I was new to the high school at the time—so I sent a quick thank you to the board and superintendent for nipping this in the bud. Back to academics, thank you very much!
But a can of worms was opened; the same worms from those shiny apples came wriggling out into the sun. A student walk-out was staged. A handful of teachers claimed that, by removing flags, they removed a safe space for troubled kids. Board meetings were had; public comment was accepted. A large turnout with many flags and weirdos persuaded the board to believe the community majority wanted flags left in schools.
One commenter, a young fellow, announced he was “polyamorous” and that he really needed places to be himself. He assured the board with a sly smile that “polyamorous” didn’t mean he wanted to necessarily have sex with everyone.
I couldn’t believe my ears, couldn’t believe this trash was even being allowed in a public session, let alone in a facility built for the purpose of safely educating children. Rotten apples!

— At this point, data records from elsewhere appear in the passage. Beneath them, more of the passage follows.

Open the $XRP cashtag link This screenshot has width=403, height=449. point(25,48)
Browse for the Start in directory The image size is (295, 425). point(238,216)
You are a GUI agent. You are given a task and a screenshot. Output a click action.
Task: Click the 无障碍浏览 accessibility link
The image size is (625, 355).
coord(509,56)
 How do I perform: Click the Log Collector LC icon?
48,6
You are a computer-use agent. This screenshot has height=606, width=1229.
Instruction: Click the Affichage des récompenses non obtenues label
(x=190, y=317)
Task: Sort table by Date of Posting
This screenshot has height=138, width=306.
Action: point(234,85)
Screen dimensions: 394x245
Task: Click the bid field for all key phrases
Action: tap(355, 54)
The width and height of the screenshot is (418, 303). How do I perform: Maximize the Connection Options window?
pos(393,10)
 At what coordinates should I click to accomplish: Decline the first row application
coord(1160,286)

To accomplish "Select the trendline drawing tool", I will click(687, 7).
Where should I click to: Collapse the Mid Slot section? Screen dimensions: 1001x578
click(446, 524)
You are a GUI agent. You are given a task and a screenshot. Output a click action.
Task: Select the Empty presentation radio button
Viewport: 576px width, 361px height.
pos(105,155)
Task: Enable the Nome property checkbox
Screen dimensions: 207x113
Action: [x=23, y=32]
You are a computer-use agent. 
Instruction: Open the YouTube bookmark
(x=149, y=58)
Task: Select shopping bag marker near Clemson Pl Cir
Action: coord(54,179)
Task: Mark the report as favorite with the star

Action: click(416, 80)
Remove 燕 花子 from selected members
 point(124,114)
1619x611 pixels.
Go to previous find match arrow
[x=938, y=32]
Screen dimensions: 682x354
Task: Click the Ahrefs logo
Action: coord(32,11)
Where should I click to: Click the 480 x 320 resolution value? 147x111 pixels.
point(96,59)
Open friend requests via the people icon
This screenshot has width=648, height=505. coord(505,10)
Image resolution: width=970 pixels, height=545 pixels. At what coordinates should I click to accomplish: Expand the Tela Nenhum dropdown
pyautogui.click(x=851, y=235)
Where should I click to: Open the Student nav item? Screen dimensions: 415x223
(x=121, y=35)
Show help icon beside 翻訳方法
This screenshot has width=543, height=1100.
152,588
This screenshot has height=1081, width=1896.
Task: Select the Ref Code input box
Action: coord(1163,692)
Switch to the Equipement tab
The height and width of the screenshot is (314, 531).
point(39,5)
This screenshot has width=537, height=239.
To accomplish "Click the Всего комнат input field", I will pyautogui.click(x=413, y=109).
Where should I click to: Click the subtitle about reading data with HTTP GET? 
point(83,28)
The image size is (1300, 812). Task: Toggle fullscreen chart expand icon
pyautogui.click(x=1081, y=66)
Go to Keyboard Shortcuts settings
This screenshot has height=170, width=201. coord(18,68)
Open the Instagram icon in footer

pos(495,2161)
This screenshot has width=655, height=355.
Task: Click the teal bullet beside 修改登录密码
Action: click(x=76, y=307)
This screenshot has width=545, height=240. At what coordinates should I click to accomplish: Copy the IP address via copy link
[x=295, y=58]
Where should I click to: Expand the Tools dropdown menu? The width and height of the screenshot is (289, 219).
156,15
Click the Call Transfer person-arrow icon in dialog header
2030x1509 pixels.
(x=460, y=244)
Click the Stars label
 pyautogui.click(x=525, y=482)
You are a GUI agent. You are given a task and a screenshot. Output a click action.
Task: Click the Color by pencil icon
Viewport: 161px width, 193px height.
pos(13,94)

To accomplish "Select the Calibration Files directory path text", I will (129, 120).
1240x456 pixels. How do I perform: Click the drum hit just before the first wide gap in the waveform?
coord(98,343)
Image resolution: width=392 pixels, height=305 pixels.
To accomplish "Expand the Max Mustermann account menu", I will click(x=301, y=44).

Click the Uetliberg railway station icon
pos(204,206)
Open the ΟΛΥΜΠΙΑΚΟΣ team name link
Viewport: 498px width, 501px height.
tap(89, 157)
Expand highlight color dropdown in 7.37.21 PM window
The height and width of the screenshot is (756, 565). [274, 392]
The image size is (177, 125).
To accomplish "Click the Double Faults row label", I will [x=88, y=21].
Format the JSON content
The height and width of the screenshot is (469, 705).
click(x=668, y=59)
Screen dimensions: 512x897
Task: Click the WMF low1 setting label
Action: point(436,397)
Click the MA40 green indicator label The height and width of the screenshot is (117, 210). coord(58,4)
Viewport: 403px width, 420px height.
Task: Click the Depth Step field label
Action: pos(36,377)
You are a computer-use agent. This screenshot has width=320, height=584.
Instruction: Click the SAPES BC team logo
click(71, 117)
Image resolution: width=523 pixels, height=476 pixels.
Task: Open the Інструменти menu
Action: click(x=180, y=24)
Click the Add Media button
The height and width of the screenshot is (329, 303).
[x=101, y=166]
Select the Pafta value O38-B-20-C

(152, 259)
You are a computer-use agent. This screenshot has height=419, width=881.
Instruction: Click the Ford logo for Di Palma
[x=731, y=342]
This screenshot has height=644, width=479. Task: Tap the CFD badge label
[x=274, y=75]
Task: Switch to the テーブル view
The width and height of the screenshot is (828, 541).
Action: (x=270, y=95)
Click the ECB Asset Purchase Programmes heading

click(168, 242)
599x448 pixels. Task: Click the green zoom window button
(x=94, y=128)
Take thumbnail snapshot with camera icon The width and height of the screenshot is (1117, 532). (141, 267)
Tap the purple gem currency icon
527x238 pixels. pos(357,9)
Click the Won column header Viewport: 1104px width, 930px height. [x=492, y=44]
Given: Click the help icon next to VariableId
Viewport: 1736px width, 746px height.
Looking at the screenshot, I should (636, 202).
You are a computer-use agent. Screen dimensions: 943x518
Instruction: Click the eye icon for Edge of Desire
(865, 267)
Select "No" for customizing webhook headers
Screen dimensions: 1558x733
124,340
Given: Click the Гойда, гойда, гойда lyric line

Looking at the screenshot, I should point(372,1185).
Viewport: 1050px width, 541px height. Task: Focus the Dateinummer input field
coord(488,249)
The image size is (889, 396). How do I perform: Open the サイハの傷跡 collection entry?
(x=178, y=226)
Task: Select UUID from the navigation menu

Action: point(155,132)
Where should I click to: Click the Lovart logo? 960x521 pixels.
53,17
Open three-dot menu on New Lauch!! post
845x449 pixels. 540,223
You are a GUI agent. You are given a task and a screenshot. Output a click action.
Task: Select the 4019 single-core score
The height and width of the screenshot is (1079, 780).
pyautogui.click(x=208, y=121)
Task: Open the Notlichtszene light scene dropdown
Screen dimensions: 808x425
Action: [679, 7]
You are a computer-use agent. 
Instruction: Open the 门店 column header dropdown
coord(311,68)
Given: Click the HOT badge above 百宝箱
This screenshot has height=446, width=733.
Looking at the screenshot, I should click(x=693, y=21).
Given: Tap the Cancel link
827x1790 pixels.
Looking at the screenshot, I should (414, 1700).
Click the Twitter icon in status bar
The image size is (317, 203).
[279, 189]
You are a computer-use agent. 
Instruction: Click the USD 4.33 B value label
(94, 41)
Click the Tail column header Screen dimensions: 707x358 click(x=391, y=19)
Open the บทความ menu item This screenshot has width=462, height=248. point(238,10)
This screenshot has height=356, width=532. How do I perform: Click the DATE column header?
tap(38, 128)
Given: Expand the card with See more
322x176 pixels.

Another public commenter, voice shaking with anger, compared this prescient, historic decision of allowing flags in schools to Ruby Bridges and racial desegregation. “Don’t be on the wrong side of history,” she coolly warned from behind her mask. (There’s nothing like amplifying your own hurt by associating it with the hurt of something totally unrelated. For what it is worth, our district is less than 1% Black—a far more representative flag than BLM would be something Native American or Hispanic, as these populations make up a quarter of our students. Haven’t we determined by now that BLM and PP flags are ideological in nature, just as much as the AWANA flag we raise on Wednesday nights at our local Baptist church?)
“Destroy these fences!” they screamed. The board got right to it. They decided to draft up a policy that, as I said, is based on an established Denver Public Schools policy, and wholeheartedly supported (obviously) by groups such as the high school equity team and gay-straight alliance. Pushing back was the loud (and admittedly egregious) Colorado Republican Party, threatening to sue the school district for violating the 14th Amendment Equal Protection Clause.
This week, public servant and vice president of the board shot back,
we’re choosing this based on our values, on our policies, on our programming…so if the public doesn’t like it, they can vote us out of office.
So much for neutrality…so much for safety and fences and reasoning and legal council. So much for education, maybe. And so much for being the best public school in Colorado.
In love and rage. The way schools ought to be run. Keep polishing those rotten apples.